_Directive:_ Give the lines of this listing as a JSON list of strings, one string per line, with blank lines left out and the pictures left out.

_Stored items from a collection:_
########################################

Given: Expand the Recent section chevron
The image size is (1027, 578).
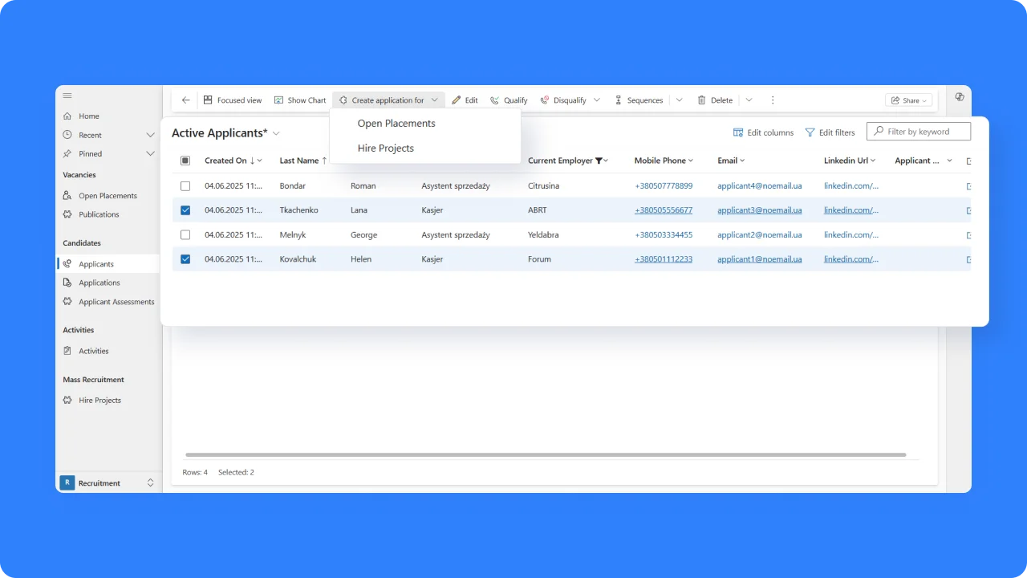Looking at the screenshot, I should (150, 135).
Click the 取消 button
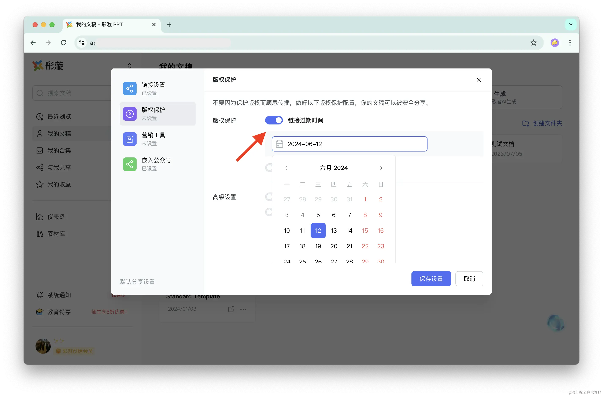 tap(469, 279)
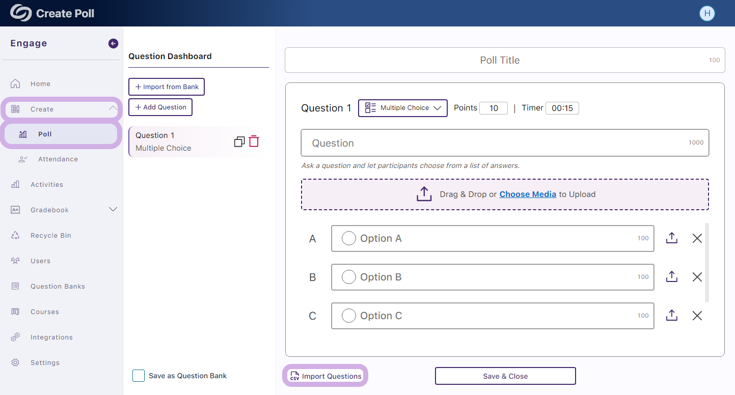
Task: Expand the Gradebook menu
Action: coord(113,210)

########################################

_Result for this exercise:_
[
  "Given: Expand the Recent section chevron",
  "The image size is (1027, 578).",
  "Looking at the screenshot, I should (150, 135).",
  "Click the 取消 button",
  " tap(469, 279)",
  "Task: Expand the Gradebook menu",
  "Action: coord(113,210)"
]